Advantages of Kelly's:
- Can run more modern >=8sp stuff if you want to
- Cost about 1/10th of the WTB's ;-p

Disadvantages:
- Not as good ergonomically as the WTB's... and would be best for someone with big hands / long fingers. The lever is further from the bars especially at the extreme (high or low gear positions). Leverage can be an issue.

I run them with downtube shifters, but the barcons would work on the Kelly's too. The fatter shape and rubber-like covering would be nice, but that "kink" in the modern Shimano barcons exacerbates the reach issue.
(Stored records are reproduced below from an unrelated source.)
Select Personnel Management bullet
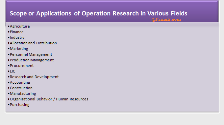This screenshot has height=125, width=224. [x=31, y=54]
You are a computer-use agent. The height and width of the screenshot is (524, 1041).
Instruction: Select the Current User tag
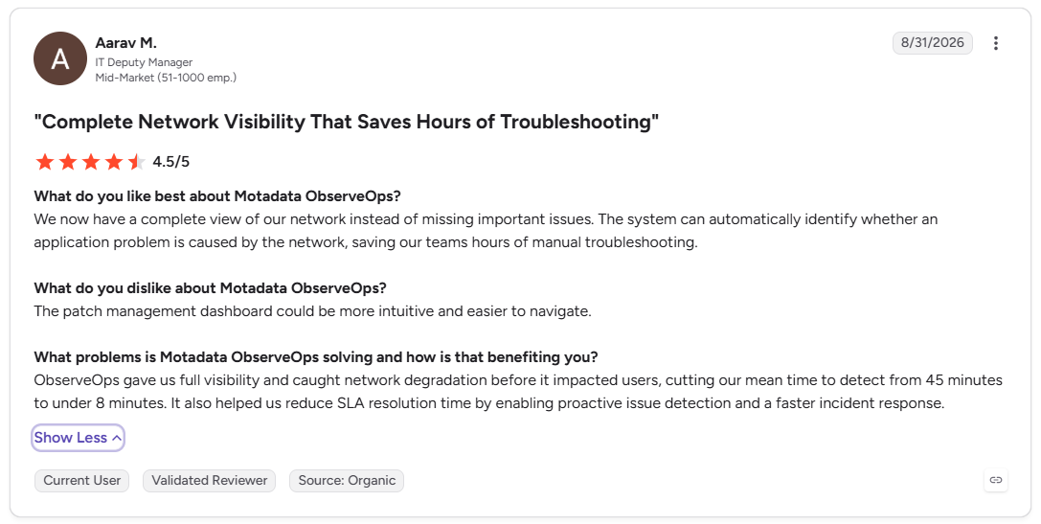(81, 480)
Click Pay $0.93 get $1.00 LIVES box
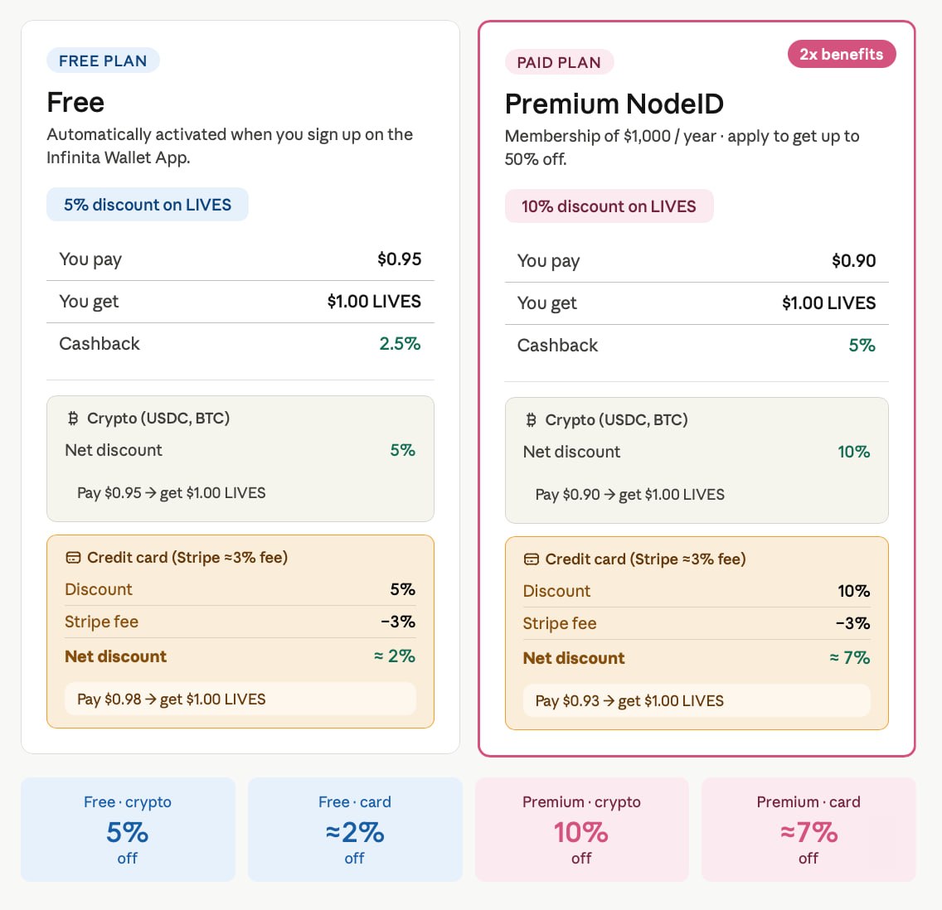The image size is (942, 910). tap(697, 701)
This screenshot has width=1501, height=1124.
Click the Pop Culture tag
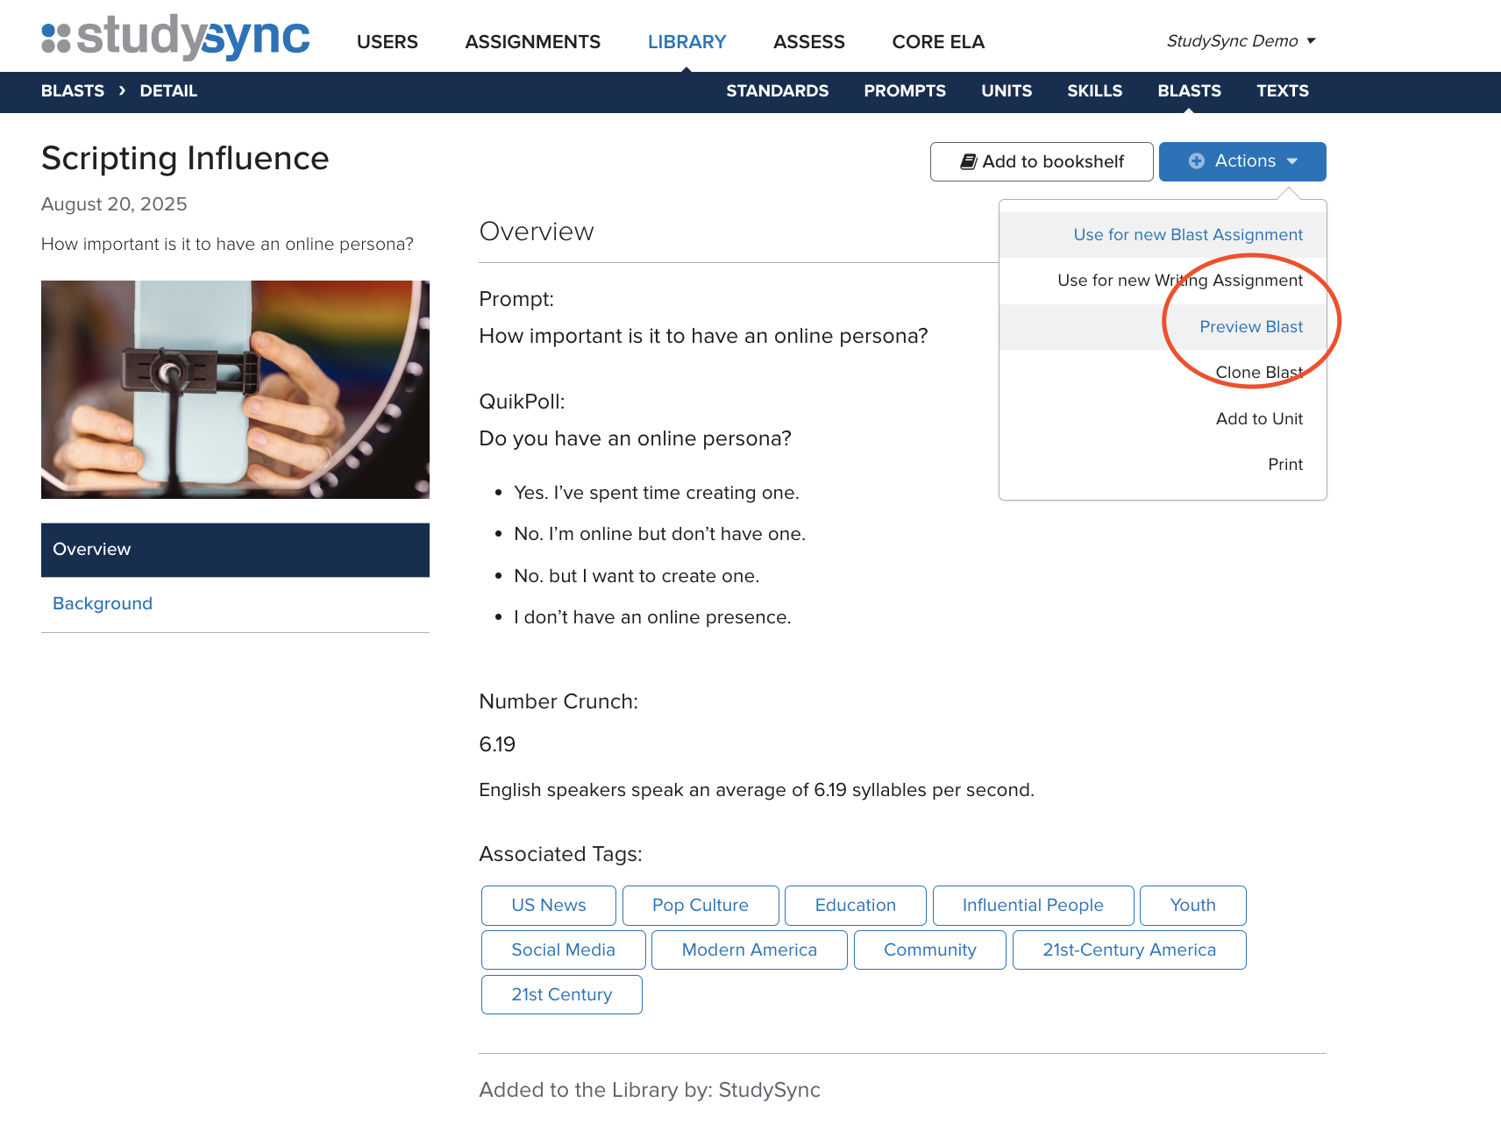pos(700,906)
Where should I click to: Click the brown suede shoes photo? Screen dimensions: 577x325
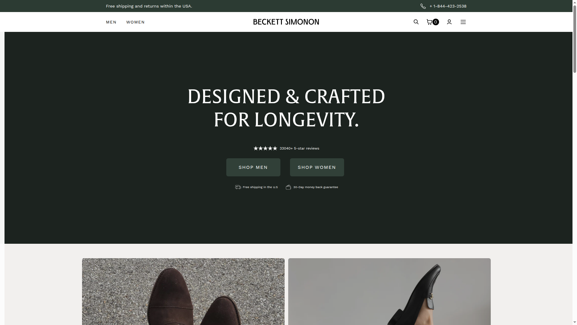[x=183, y=292]
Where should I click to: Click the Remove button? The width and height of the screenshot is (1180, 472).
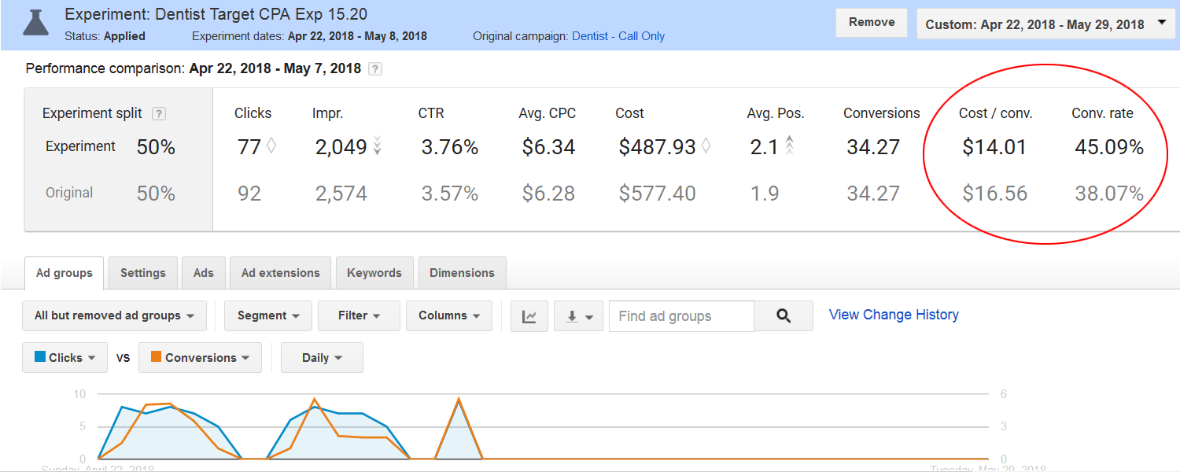871,23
Another option not mentioned here are the DKG's that mount the M900 pods in a similar position to the WTB's. I've only tried them briefly on some blue Potts. They seemed comfy... but:
- M900's gum up
- Front shifting must be indexed (which I don't like)


----------



## DoubleCentury (Nov 12, 2005)

I have big hands, so...


----------



## wv_bob (Sep 12, 2005)

jeff said:


> IAre they all they're cracked up to be?


I haven't used them, but they'd have to be better than the alternative of bar end shifters like I put on my off-road drop bike. I just couldn't get used to changing hand positions to shift while riding singletrack.


----------



## tductape (Mar 31, 2008)

This is good stuff. 

SF GIRLONBIKE your Salsa is an inspiration. 

DOUBLECENTURY did you come up with the spacer idea or was it some aftermarket for aftermarket option.

When where the DKG's (85ish?), WTB's (87ish? ) and Kelly's (?) all available?

Any other style? 

I imagine CC had some version available on some of his early dropbar aluminum steeds, or were his bikes all using barcons? 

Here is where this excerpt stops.